Mais en est-il vraiment ainsi ? Certains au moins, sinon tous, pourraient-ils être basés sur des événements réels ? Si c’était le cas, et si les montagnes roumaines avaient effectivement un lien avec Visoko, cela pourrait-il signifier que les « pyramides » bosniaques étaient finalement bien les artefacts mystérieux revendiqués depuis tant d’années par la Fondation Osmanagic ?
Les autorités ont-elles essayé de dissimuler leur véritable nature à la connaissance du public toutes ces années… ? [9]

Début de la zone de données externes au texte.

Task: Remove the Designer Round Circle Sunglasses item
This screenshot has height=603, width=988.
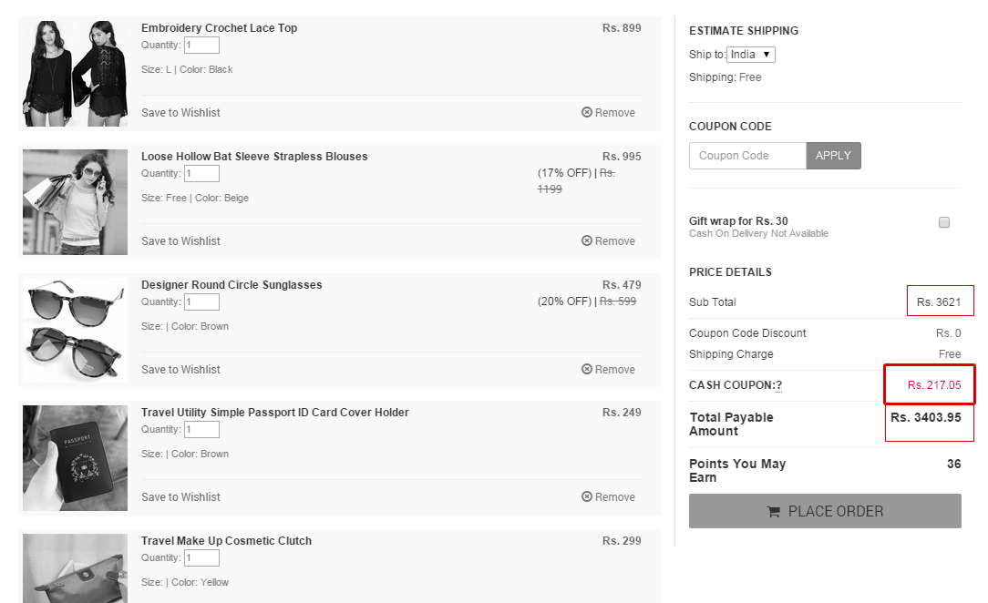Action: 608,370
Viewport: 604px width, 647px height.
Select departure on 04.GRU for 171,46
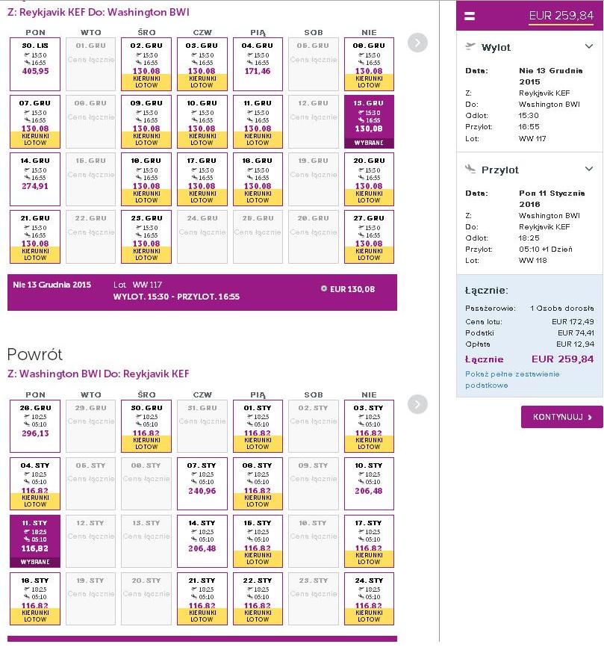pyautogui.click(x=258, y=64)
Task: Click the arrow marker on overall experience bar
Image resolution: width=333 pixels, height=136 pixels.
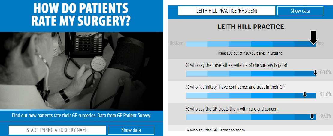Action: pyautogui.click(x=315, y=72)
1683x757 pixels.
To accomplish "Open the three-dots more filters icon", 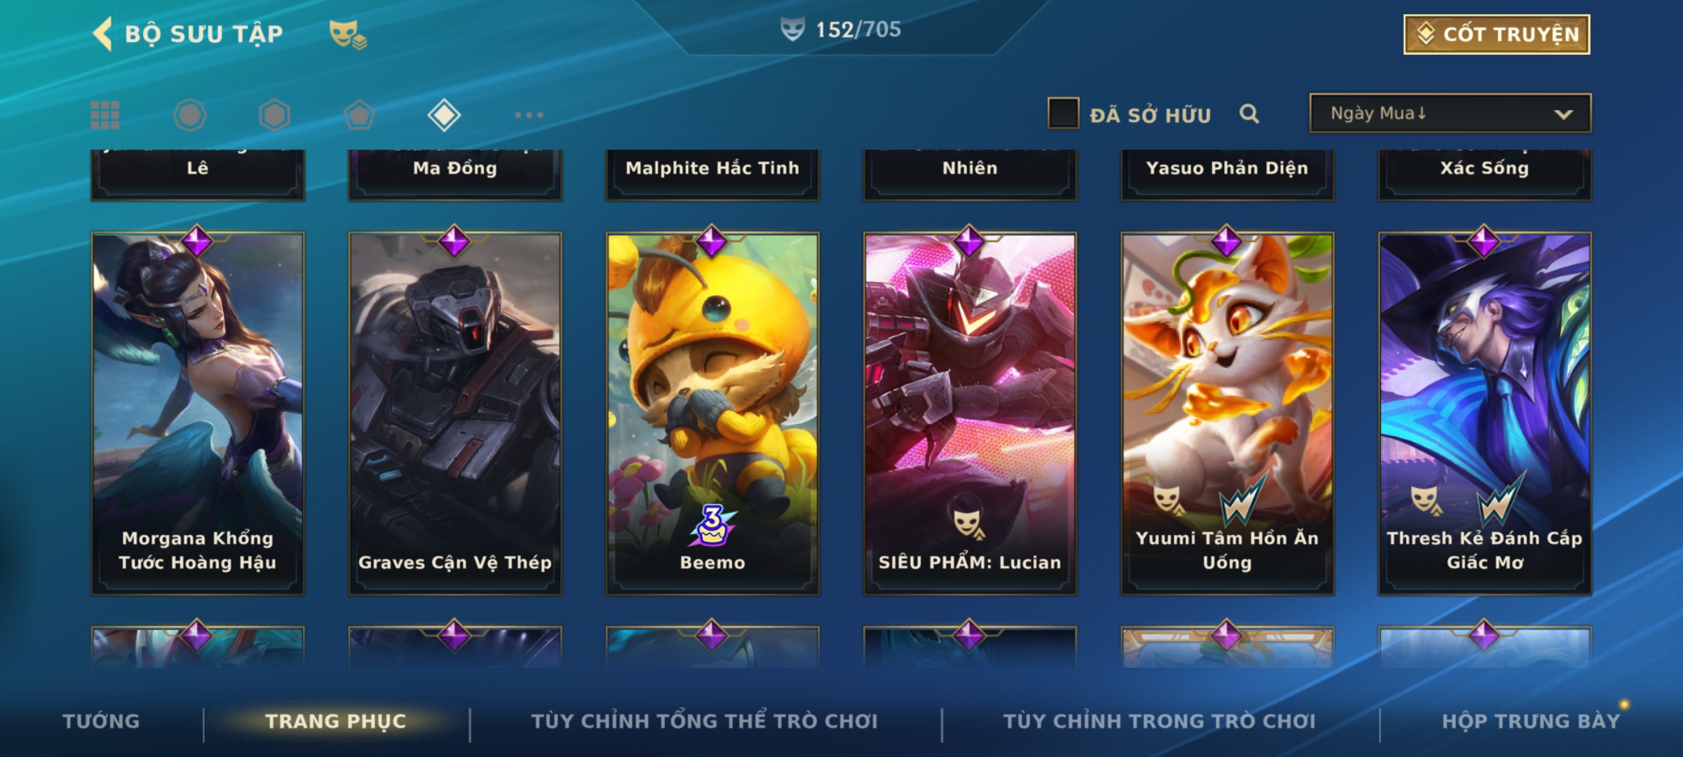I will click(529, 115).
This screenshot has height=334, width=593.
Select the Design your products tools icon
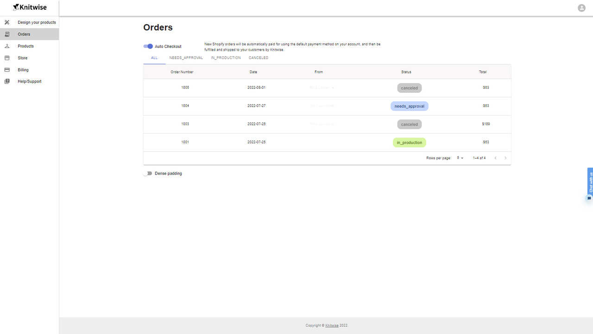(x=6, y=22)
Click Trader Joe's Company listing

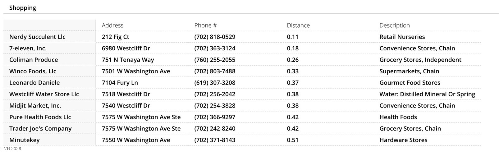click(40, 129)
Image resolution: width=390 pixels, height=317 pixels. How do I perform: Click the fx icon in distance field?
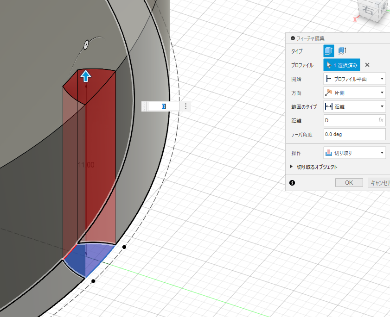(x=381, y=120)
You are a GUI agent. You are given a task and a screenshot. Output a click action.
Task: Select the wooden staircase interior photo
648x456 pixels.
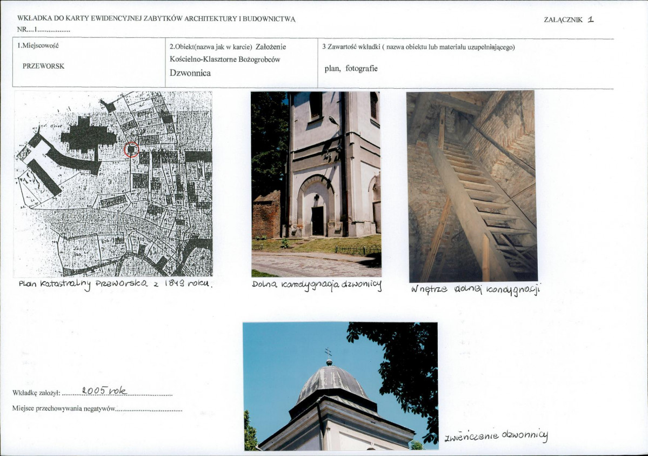[x=471, y=186]
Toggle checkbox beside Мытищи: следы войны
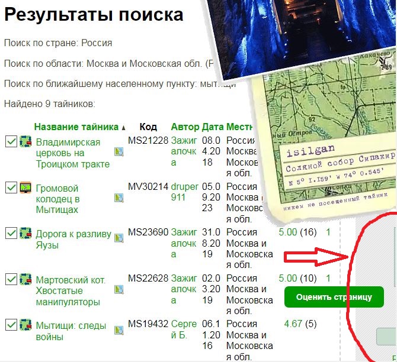The width and height of the screenshot is (397, 362). click(x=11, y=325)
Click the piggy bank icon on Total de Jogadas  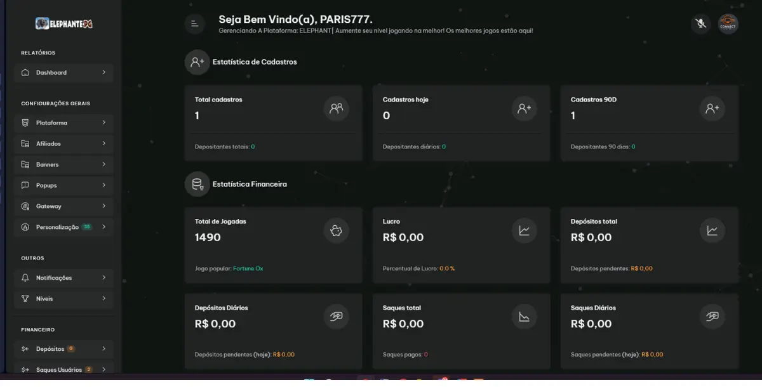pyautogui.click(x=336, y=231)
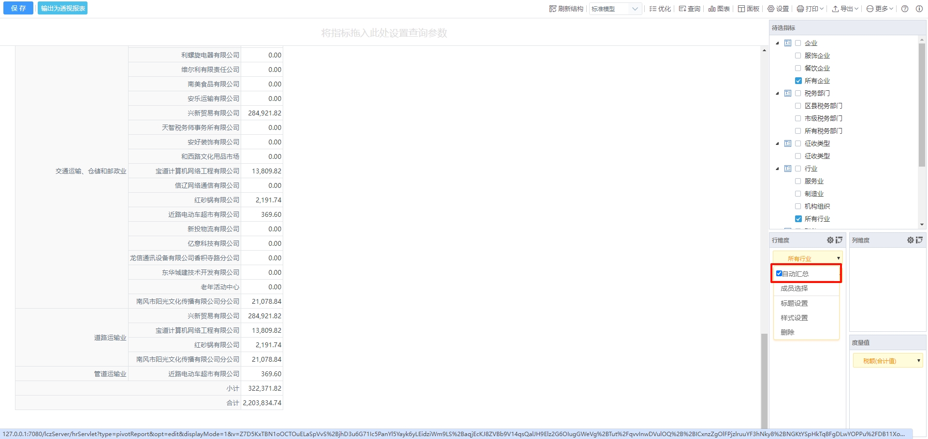Click the 保存 save button

click(18, 8)
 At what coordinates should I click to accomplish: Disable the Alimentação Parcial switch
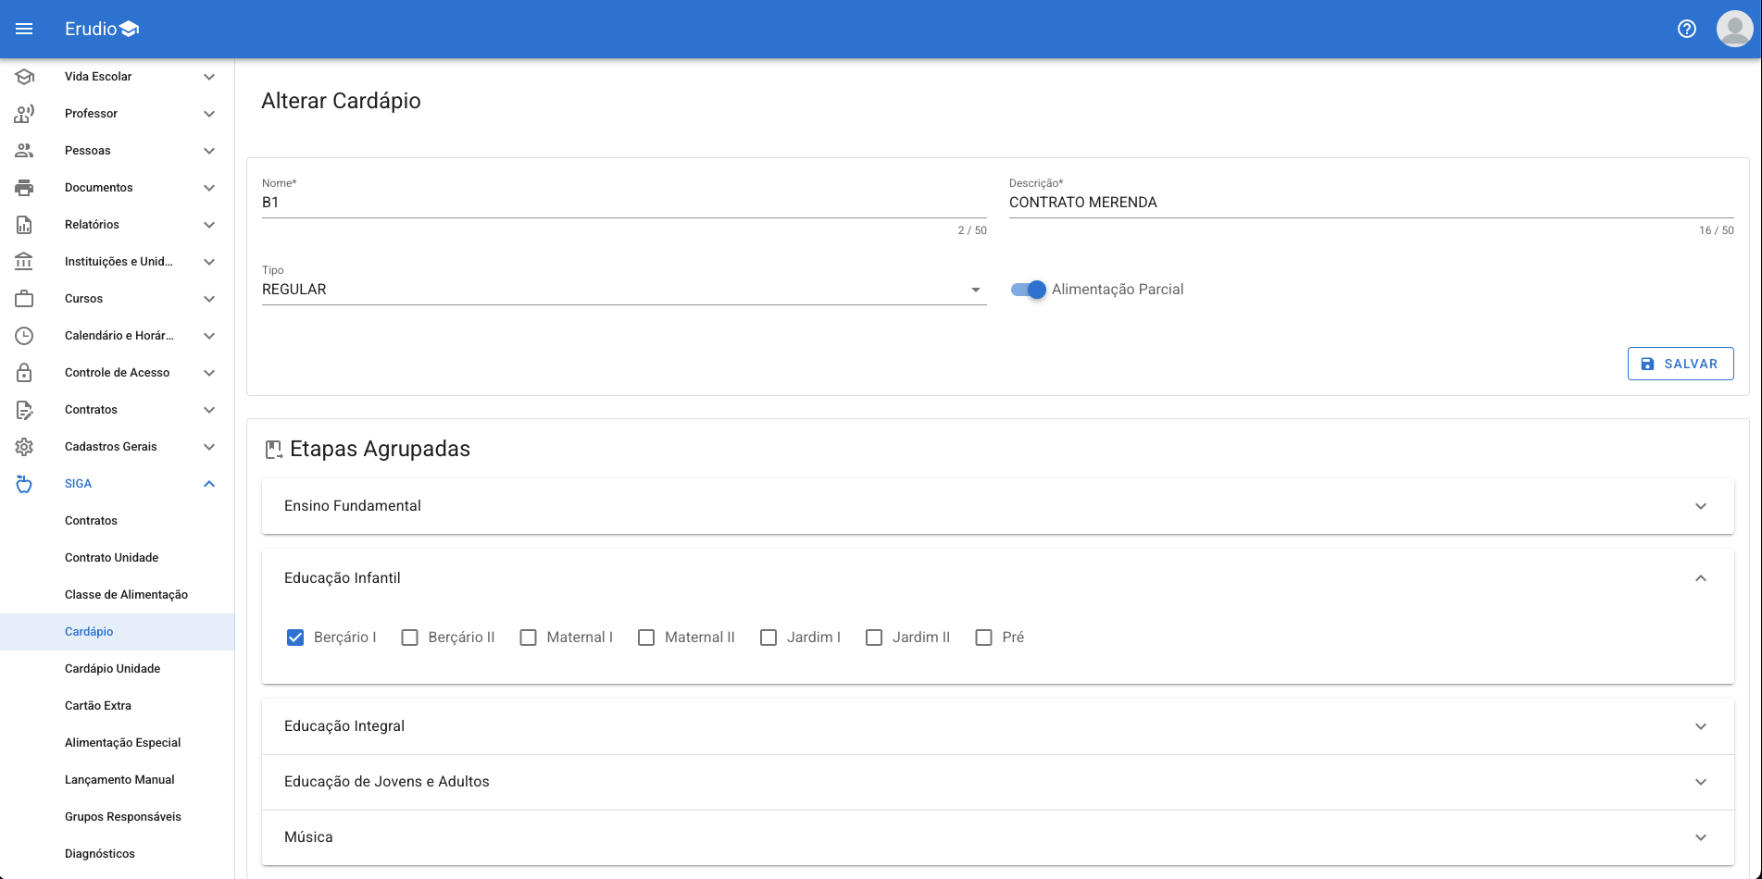pos(1028,290)
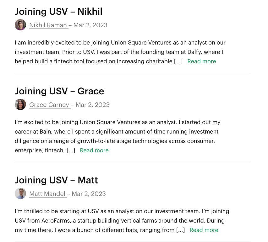Image resolution: width=268 pixels, height=242 pixels.
Task: Select the Mar 2, 2023 date beside Grace Carney
Action: click(92, 105)
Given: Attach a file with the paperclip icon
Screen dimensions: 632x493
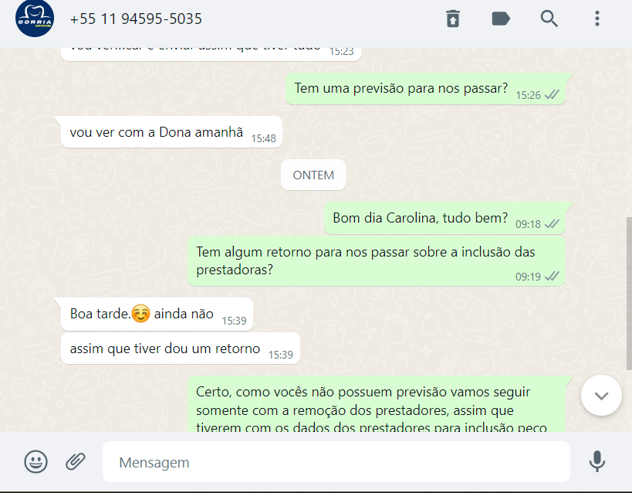Looking at the screenshot, I should (76, 461).

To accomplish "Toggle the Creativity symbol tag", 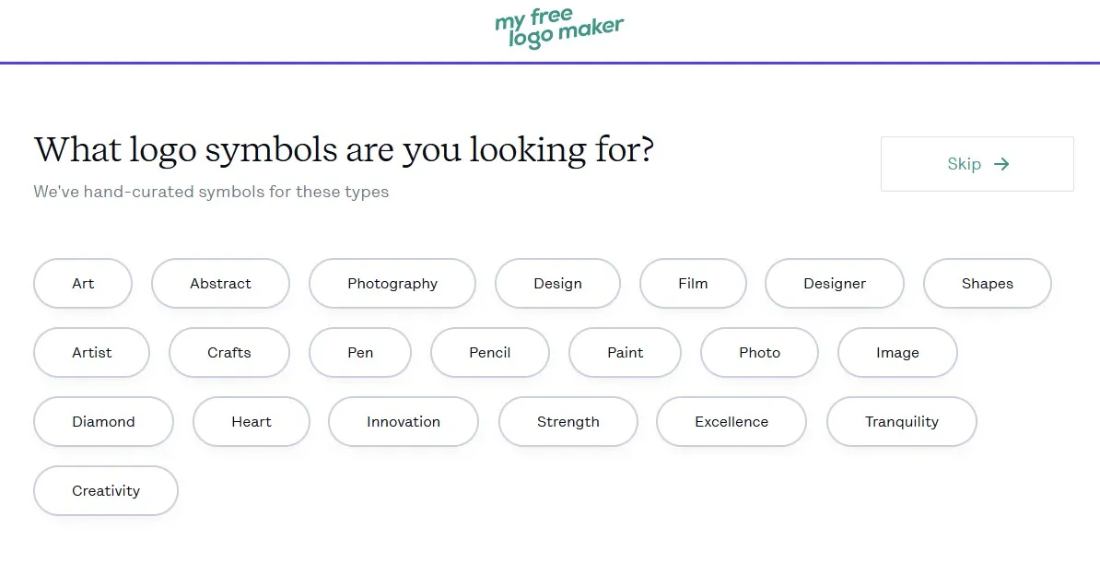I will click(x=106, y=491).
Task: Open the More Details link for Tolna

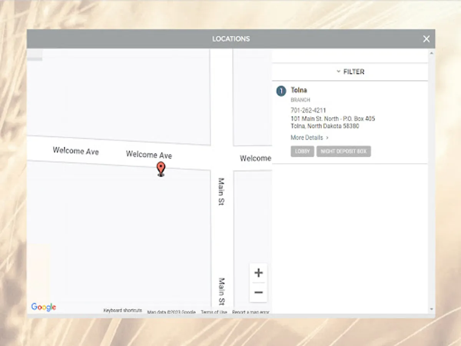Action: (x=306, y=138)
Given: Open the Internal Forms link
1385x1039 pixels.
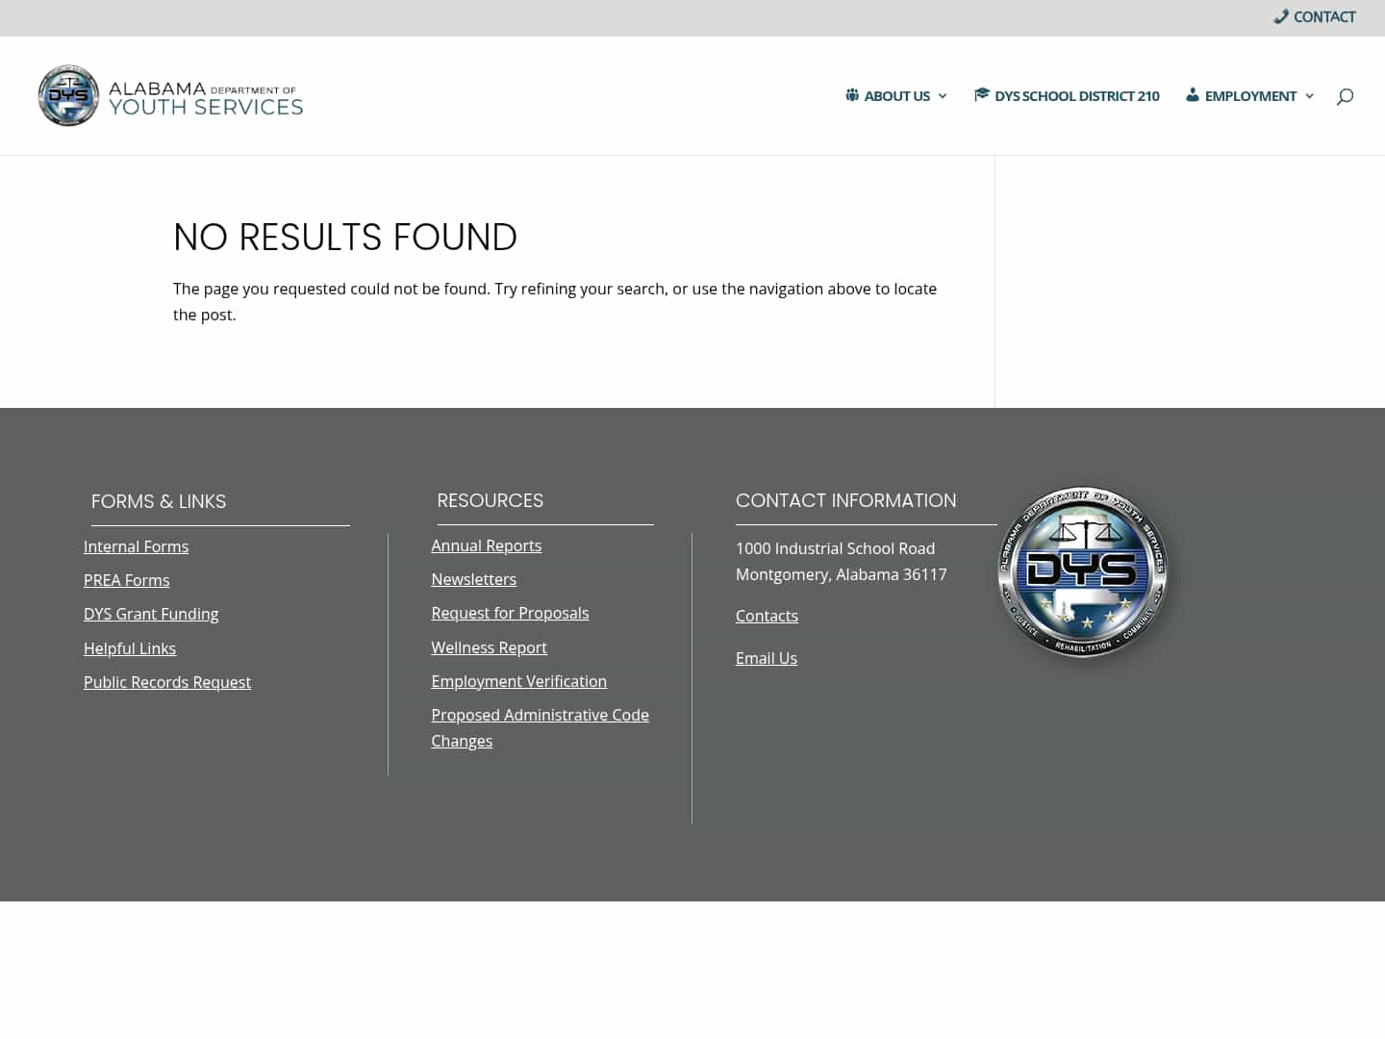Looking at the screenshot, I should click(x=136, y=546).
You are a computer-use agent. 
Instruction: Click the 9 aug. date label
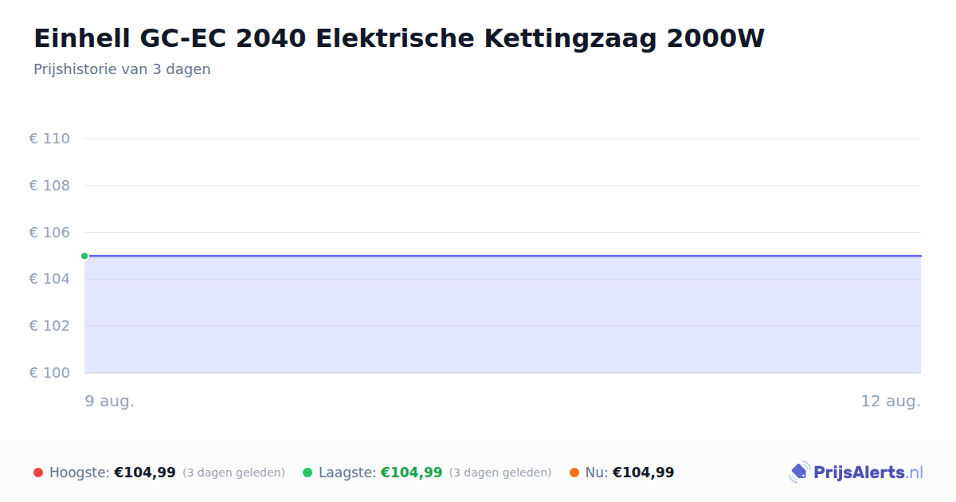[110, 401]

Abattage d’arbres, datation de feuilles
De retour à Ţurţudui, Dan Popovici condamne les tentatives apparentes des autorités de dissimuler la pyramide à la vue du public, déplorant que :
… dans certaines des photos que j’ai postées sur Panoramio [10]... vous pouvez voir les arbres abattus en 1980 par les autorités et intentionnellement laissés sur le chemin du sommet de Crucea Spătarului à Țurțudui afin d’empêcher l’accès. Il s’ensuit que les autorités communistes n’ignoraient pas l’existence de la pyramide, mais ont même tenté de la cacher.
Mais est-ce vraiment ce que les autorités essayaient de faire ?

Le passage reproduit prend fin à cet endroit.